SYSTEM Cited by 3 sources
Redpanda SQL¶
Redpanda SQL is Redpanda's Postgres-protocol query engine that runs inside the customer's Redpanda BYOC cluster and lets a single SQL statement query both live Redpanda streaming topics and historical Apache Iceberg tables without any ETL pipeline or connector fleet. The engine is built on MPP technology from Oxla, a C++ analytical engine Redpanda acquired in 2025; Redpanda SQL is the GA productisation of that engine inside the Redpanda Data Platform.
General Availability: 2026-05-27 for Redpanda BYOC on AWS, consumption-based plans only (per Redpanda SQL is GA). Private preview / activation flow disclosed mid-December 2025 in the 2025-10-28 ADP launch post (Gallego founder-voice). GCP BYOC and BYOVPC support: "coming soon". Self-Managed deployment: targeted for 2H FY27.
Product page: redpanda.com/sql. Activation docs: docs.redpanda.com/cloud-data-platform/sql.
Architecture¶
┌────────────────────────────────────────┐
│ Customer VPC (BYOC) │
│ │
psql / DBeaver │ ┌──────────────────────────────┐ │
DataGrip / SQL │──▶│ Redpanda SQL (Oxla MPP) │ │
Studio ─Postgres│ │ - C++ engine │ │
wire │ │ - Postgres wire protocol │ │
│ │ - In-place reads only │ │
│ └──────────────────────────────┘ │
│ │ │ │
│ ▼ ▼ │
│ ┌──────────────┐ ┌───────────────┐ │
│ │ Redpanda │ │ Iceberg │ │
│ │ brokers │ │ tables in │ │
│ │ (live tier) │ │ S3 / GCS │ │
│ │ │ │ (cold tier) │ │
│ └──────────────┘ └───────────────┘ │
│ ▲ │
│ │ Iceberg Topics dual-write │
│ │ (broker is producer for │
│ │ both tiers simultaneously)│
└────────────────────────────────────────┘
Four load-bearing properties (verbatim where attributed):
- In-cluster, in-VPC. "Redpanda SQL runs on the same infrastructure as your brokers, inside your VPC, and every query accesses data in-place, in both the hot (stream) and cold (Iceberg table) tiers. Nothing is sent to a third-party compute service." The data doesn't move; the analytical compute moves to the data. Canonical wiki instance of concepts/in-cluster-streaming-sql and patterns/in-vpc-query-engine-on-streaming-substrate.

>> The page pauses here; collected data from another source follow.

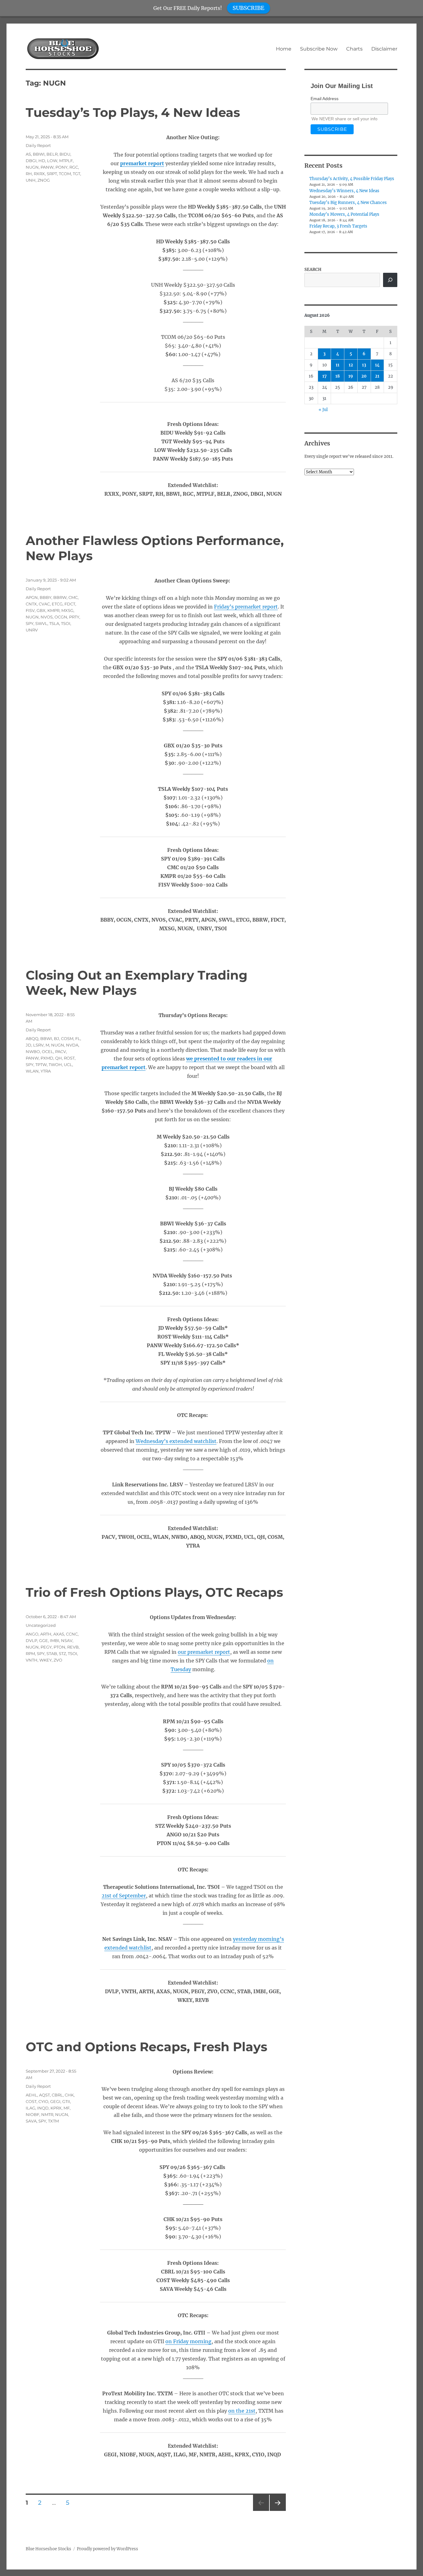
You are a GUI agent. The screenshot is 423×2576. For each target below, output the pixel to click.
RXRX (39, 173)
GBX (41, 610)
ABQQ (32, 1038)
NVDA (72, 1044)
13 (364, 365)
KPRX (56, 2107)
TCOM (65, 173)
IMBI (54, 1640)
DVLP (31, 1640)
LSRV (38, 1044)
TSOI (65, 623)
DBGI (31, 160)
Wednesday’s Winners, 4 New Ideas (344, 190)
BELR (52, 154)
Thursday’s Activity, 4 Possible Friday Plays (351, 178)
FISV (30, 610)
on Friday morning (188, 2341)
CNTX (31, 603)
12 (351, 365)
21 (377, 376)
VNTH (31, 1660)
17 (324, 376)
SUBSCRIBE (248, 7)
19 (350, 376)
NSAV (66, 1640)
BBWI (39, 154)
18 (337, 376)
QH (58, 1058)
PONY (61, 167)
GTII (66, 2101)
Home (283, 49)
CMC (73, 597)
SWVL (41, 623)
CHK (69, 2094)
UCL (68, 1064)
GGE (43, 1640)
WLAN (32, 1071)
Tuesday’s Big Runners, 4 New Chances (348, 202)
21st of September (124, 1895)
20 (364, 376)
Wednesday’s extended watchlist (176, 1441)
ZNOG (43, 180)
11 (337, 365)
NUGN (32, 167)
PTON (59, 1646)
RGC (73, 167)
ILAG (30, 2107)
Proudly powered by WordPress (107, 2549)
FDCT (69, 603)
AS (28, 154)
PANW (47, 167)
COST (31, 2101)
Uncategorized (41, 1625)
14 (377, 365)
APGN (32, 597)
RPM (30, 1653)
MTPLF (66, 160)
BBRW (60, 597)
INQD (43, 2107)
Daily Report (38, 145)
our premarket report (204, 1652)
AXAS (58, 1633)
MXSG (67, 610)
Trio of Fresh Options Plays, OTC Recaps (154, 1592)
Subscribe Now (319, 49)
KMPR (53, 610)
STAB (51, 1653)
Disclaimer (384, 49)
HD (41, 160)
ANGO (32, 1633)
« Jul (323, 409)
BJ (56, 1038)
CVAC (44, 603)
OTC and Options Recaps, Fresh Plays (146, 2046)
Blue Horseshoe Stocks (48, 2549)
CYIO (43, 2101)
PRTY (74, 616)
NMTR (47, 2114)
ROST (69, 1058)
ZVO (58, 1660)
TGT (76, 173)
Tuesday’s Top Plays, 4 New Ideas (133, 112)
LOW (52, 160)
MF (66, 2107)
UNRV (32, 629)
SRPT (52, 173)
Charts (354, 49)
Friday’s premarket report (246, 607)
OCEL (47, 1051)
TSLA (54, 623)
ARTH (45, 1633)
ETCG (57, 603)
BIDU (64, 154)
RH (29, 173)
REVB (73, 1646)
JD (28, 1044)
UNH (31, 180)
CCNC (72, 1633)
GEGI (55, 2101)
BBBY (45, 597)
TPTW (41, 1064)
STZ (62, 1653)
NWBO (33, 1051)
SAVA (31, 2120)
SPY (29, 623)
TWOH (55, 1064)
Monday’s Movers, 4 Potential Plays (344, 214)
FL (77, 1038)
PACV (60, 1051)
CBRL (57, 2094)
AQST (44, 2094)
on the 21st (241, 2411)
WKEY (45, 1660)
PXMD (47, 1058)
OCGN (61, 616)
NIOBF (32, 2114)
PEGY (46, 1646)
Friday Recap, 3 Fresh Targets (338, 226)
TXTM (53, 2120)
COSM (67, 1038)
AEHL (31, 2094)
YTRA (46, 1071)
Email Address (324, 98)
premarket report (142, 163)
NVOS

- Postgres wire protocol. "It speaks Postgres. You connect with psql, DBeaver, DataGrip, or the SQL Studio built into Redpanda Console — whatever you already have open." No new drivers, no new client SDK, no new query language. Inherits the entire Postgres-driver ecosystem across every language for free. Canonical wiki instance of concepts/postgres-wire-protocol-as-streaming-sql-surface — protocol compatibility = ecosystem inheritance, applied to the analytical surface (the same architectural move Redpanda made for the broker side via Kafka-wire protocol).
- Transparent two-tier bridge. "If you're using Redpanda Iceberg Topics, which store your streaming data in both a live tier and a Parquet/Iceberg cold tier in S3 or GCS simultaneously, Redpanda SQL bridges the two tiers transparently. The engine figures out an optimized read path across both. (And you don't have to care.)" A single SQL statement reads across both tiers; the consumer doesn't decide which tier holds which records. Canonical wiki instance of concepts/two-tier-stream-iceberg-query-bridge and patterns/transparent-hot-cold-tier-query. Note: this depends on the Iceberg Topics simultaneous-write substrate (broker writes records to both the log and Parquet/Iceberg) — not on a Lambda-architecture batch + stream merge on the consumer side.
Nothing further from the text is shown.